Turning to Stone — Life as a loyalist hitman

DRAWN into militant loyalism from an early age, Michael Stone, 50, joined the infamous loyalist Tartan Gang at the age of 13 and by the age of 16 he had already been held in Belfast’s Crumlin Road jail for possession of firearms and membership of the Ulster Defence Association.

Turning to Stone — Life as a loyalist hitman

His lone gun and grenade attack on the funeral of an IRA man in 1988, in which he killed three mourners earned him a reputation as one of the most notorious loyalist killers. It also provided television images of one of the most savage attacks during 30 years of bloodshed in Northern Ireland.

His aim was to assassinate leading republican figures Gerry Adams and Martin McGuinness, who had gathered at Milltown Cemetery in west Belfast for the burial of three IRA activists shot dead in Gibraltar a week previously by Britain’s SAS.

Armed with hand grenades and two pistols, Stone missed his intended targets, but killed three other people, only one of whom was an IRA member, and injured 60 more, including pensioners and children.

He was eventually overpowered by mourners and would have been beaten to death had he not been dragged to safety and arrested by members of the RUC.

Images of a bearded Stone jogging through the cemetery firing indiscriminately at mourners were beamed around the world, and turned the Protestant militant into, respectively, a demonic figure for Catholic republicans and an icon to diehard loyalists.

In 1989, he received a 684-year sentence for six murders. While in custody for the Milltown attack he admitted to three other murders of men he claimed were IRA members but who were Catholic civilians.

He served less than 11 years. In July 2000, he was released from the Maze prison, along with hundreds of other convicted terrorist murderers, as part of the Good Friday Agreement.

He was greeted as a hero by loyalists and the jacket which he wore during the Milltown attack was auctioned for £10,000 at a Scottish loyalist club. One of Stone’s successors to the leadership of the Ulster Freedom Fighters (UFF), Johnny ‘Mad Dog’ Adair, said Stone inspired him to join the group.

During his incarceration, he was the leader of the UFF and was visited by Mo Mowlam, the Northern Secretary, who reassured loyalist prisoners about the course of the peace process.

He has collaborated in the writing of two books about his life — one of the reasons why the British Government said earlier this month that it will introduce legislation to prevent criminals from profiting from their crimes.

Since leaving prison, Michael Stone has concentrated on making a living as an artist — a hobby he began in the Maze. His paintings are vivid and impressionistic and not so much political as topical. They fetch between a few hundred and a few thousand pounds each.

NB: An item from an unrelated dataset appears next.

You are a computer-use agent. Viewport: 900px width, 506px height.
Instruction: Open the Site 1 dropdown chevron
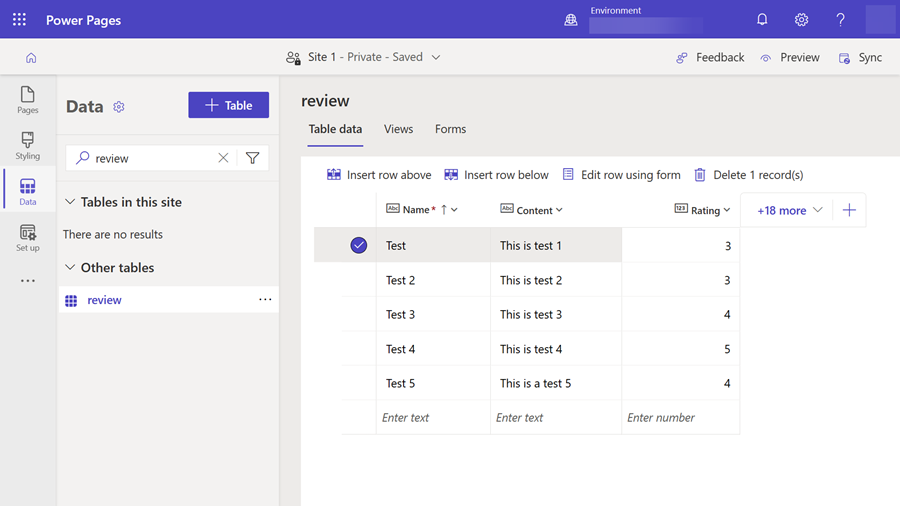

In 2004, he published his autobiography titled None Shall Divide Us, in which he revealed that he had received “specialist assistance” from RUC operatives in carrying out the cemetery killings.

In November 2006, he claimed to have been “three days” away from executing then leader of the Greater London Authority and current Mayor of London, Ken Livingstone, over his support for Gerry Adams.